The Timeline of Security and The Secret to Why Cybersecurity Sometimes Fails

By Chris Nyhuis, Vigilant CEO

A Vigilant Know More Series

We all know cyberattacks from sophisticated threat actors are at an all-time high. What the industry generally doesn’t understand is with the cybersecurity industry continuously improving, why are companies still getting hacked without knowing it? Vigilant is sharing our insight into this matter to help ensure your organization understands some of the potential reasons for cybersecurity failure, as well as the keys to cybersecurity success.

Reason #1 for Failure

Hackers Have Access to Many of Your Security Tools

Many of the security solutions, tools and technologies that companies put their faith in can actually be bought online. We like to call this “credit card security,” since security can often times be bought with a credit card. The reason this is dangerous is very simple: If you can purchase cybersecurity and deploy it within your environment – so can the very same threat actors you’re fighting against.

Open-sourced tech is certain to fail since threat actors have already purchased it and tested it in their own labs (Yes, hackers have labs). After mastering the ins-and-outs of the technology, and determining they can operate un-detected within it, they are ready to launch all types of attacks against you.

An easy to remember rule is: “Easily Accessible to Organizations = Easily Identifiable by Hackers.” Your first-line of defense can never be something you (or anyone else) can simply purchase online.

Reason #2 for Failure

“Checklist Security”

Another major reason why cybersecurity sometimes fails is due to what we call “Checklist Security.” Many compliance-heavy organizations (i.e. healthcare, etc.) follow a rigorous compliance checklist. The problem is that threat actors in your environment have the same checklist, too.
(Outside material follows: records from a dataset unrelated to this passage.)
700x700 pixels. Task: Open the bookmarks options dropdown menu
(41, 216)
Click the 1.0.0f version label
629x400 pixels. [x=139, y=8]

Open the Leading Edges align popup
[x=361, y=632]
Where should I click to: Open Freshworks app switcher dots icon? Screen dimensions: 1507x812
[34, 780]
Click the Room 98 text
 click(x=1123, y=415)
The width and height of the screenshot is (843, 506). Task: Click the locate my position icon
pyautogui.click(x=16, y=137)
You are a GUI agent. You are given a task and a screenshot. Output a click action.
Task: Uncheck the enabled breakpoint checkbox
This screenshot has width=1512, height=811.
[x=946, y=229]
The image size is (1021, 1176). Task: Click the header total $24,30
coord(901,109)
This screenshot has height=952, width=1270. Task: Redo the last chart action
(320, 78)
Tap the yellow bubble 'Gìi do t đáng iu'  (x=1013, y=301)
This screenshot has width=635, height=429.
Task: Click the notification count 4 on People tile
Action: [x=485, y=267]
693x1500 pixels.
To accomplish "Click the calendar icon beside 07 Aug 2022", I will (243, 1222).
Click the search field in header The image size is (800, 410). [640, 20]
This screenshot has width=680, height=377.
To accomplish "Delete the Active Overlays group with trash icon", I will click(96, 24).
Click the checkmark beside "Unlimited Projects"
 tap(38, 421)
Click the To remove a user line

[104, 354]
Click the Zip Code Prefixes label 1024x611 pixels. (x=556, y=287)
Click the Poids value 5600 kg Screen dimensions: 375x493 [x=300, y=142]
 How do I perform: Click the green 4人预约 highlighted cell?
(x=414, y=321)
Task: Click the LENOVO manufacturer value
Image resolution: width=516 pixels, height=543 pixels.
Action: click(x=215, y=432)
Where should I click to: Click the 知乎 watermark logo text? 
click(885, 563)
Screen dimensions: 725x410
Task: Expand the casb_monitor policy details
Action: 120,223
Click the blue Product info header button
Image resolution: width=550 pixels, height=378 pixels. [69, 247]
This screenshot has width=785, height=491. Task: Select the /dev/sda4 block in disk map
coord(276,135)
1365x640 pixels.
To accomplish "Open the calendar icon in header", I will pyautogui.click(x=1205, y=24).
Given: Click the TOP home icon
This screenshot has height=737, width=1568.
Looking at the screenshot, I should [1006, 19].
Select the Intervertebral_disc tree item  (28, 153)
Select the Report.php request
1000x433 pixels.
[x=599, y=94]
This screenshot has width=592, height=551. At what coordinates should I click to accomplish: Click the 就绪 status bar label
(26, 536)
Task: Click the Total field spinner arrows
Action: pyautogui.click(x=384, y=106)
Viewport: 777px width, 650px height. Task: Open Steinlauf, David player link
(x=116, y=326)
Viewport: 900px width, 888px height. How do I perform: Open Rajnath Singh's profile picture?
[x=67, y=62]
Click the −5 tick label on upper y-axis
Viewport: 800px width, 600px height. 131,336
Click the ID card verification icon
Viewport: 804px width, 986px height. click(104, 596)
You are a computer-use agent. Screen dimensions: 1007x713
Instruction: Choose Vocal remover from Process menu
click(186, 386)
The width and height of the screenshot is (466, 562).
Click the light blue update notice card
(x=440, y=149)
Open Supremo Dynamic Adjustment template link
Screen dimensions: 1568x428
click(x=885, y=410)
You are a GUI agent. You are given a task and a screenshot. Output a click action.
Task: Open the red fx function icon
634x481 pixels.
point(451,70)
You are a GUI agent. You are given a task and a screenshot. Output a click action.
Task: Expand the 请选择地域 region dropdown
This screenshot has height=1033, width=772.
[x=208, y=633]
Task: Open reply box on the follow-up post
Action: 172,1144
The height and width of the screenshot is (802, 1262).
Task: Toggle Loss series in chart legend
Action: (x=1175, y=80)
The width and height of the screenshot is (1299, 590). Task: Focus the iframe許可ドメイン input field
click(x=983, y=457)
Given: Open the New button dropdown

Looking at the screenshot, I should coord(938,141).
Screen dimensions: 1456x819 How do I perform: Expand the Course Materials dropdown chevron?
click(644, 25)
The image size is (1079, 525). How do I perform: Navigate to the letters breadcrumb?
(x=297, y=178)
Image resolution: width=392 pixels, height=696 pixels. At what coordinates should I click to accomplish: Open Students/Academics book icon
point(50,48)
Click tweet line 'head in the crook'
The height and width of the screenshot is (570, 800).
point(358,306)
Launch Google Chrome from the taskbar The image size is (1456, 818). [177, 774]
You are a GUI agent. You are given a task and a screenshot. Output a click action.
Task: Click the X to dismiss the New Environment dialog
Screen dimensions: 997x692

The other issue is that compliance-heavy organizations tend to focus primarily on vulnerability and pen testing assessments first, which are preventative measures. While these security measures reduce risk, improving detection should always be your first step. That’s because great detection will lower your cost of compliance and the speed of rolling it out since it will make your process driven by data instead of using a checklist that an external entity provided to you who knows nothing about your organization. YOU are responsible for your own security, and you know yourself better than anyone else.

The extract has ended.